Er stürzte sich auf die vordersten Xeteskianer. Ein Bolzen zischte an ihm vorbei und blieb in der Tür stecken. Rebraal war neben ihm und bewegte sich mit erstaunlicher Geschwindigkeit; er hatte den Bogen abgelegt und kämpfte jetzt mit Kurzschwert und Dolch.
»Bleibt beisammen und achtet auf die Flanken«, rief Darrick, als ringsum im engen Raum Rufe ertönten. Er blockte zwei rasch nacheinander geführte Schläge ab, drängte seinen Gegner zurück und suchte nach einer Lücke in der Deckung. »Gebt den Magiern keine direkte Sichtverbindung.«
Darricks Gegner machte seinen ersten Fehler und versuchte es mit einem weiten Schwinger. Der General kam ihm zuvor, trat in den Schlag hinein, blockte den Schwertarm ab und durchbohrte mit dem Dolch in der rechten Hand das Herz des Mannes, der schaudernd zusammenbrach. Dann versetzte Darrick ihm einen Stoß, um die Kämpfer hinter ihm aus dem Gleichgewicht zu bringen.
Der ehemalige General hatte keine Zeit, die Erfolge seiner Waffenkunst zu bewundern. Er sprang über den Toten hinweg und duckte sich gleich wieder, um in Deckung zu bleiben. Einige Feinde hatten das Gleichgewicht verloren, doch Rebraal hatte sich mit seinem ersten Gegner mehr Zeit gelassen, und jetzt war Darricks rechte Flanke ungedeckt. Eine Klinge zuckte, er fing die Klinge im letzten Moment mit dem Griff seines Dolchs ab und drückte sie nach unten. Er blickte nach links, worauf sein zweiter direkter Gegner mit einem ungeschickten Schlag reagierte. Ein dritter gesellte sich zu den beiden, konnte aber, da er zu weit rechts stand, noch nicht eingreifen. Darrick war dankbar dafür.

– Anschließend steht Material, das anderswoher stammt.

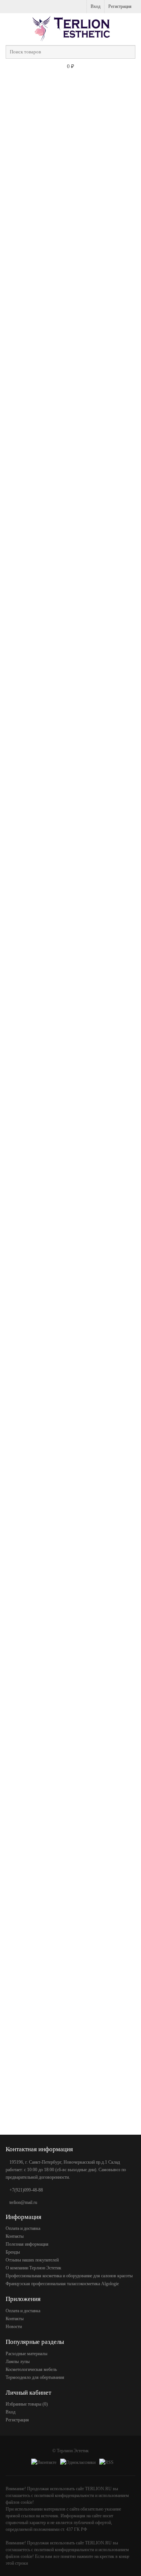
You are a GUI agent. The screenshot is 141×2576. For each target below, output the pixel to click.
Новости (14, 2326)
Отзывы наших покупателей (32, 2260)
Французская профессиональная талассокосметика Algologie (62, 2283)
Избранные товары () (27, 2404)
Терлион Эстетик (73, 2450)
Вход (95, 6)
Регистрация (120, 6)
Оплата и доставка (23, 2228)
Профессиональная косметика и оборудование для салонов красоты (69, 2275)
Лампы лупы (18, 2361)
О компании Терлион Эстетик (33, 2268)
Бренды (13, 2252)
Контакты (15, 2236)
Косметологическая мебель (31, 2369)
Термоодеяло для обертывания (35, 2377)
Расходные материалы (26, 2353)
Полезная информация (27, 2244)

Er wich mit einer wiegenden Bewegung einem weiteren von rechts geführten Schlag aus. Die Klinge zischte knapp an seinem Gesicht vorbei. Die Gegenbewegung trug ihn wieder nach vorn, doch als er auf seinen Gegner eindringen wollte, sah er sich von einem Schlag behindert, der seinen linken Oberarm treffen sollte. Er reagierte mit der rechten Hand und trieb dem Mann unter den Rippen die Dolchklinge tief in den Leib.
Einen Moment später stach der zweite Xeteskianer zu. Darrick war nicht schnell genug, und die Klinge durchdrang seine Rüstung und brachte ihm eine Schnittwunde an der Hüfte bei. Die Wunde brannte höllisch, und er spürte, wie das Blut floss. Vor Schmerzen grunzte er und wich zurück.
»Rebraal, ich brauche dich.«
»Bin schon da.« Sein Kurzschwert hackte Darricks Gegner die rechte Hand ab, der Dolch traf das Gesicht und bohrte sich ins Auge. Dann nahm er Anlauf, trat zu und warf den kreischenden Mann auf den Rücken. »Darrick?«
»Ich werde es überleben«, sagte der ehemalige General.
Obwohl sein rechtes Bein nass vor Blut war, griff er wieder an.
Auum und Duele nahmen ihre Bogen auf den Rücken und hoben Evunn wieder auf. Ihr Tai-Bruder wehrte sich nicht. Er kam kurz zu sich und wurde gleich wieder ohnmächtig, sein Kopf sank auf die Brust. Auum fürchtete um Evunns Leben, durfte sich aber von dieser Furcht nicht beirren lassen. Während sie an den zwei toten Wachen vorbeigingen, versuchte er, seine Gedanken zu ordnen. Duele zog die Pfeile aus den Leichen, dann liefen sie weiter zum Verteiler.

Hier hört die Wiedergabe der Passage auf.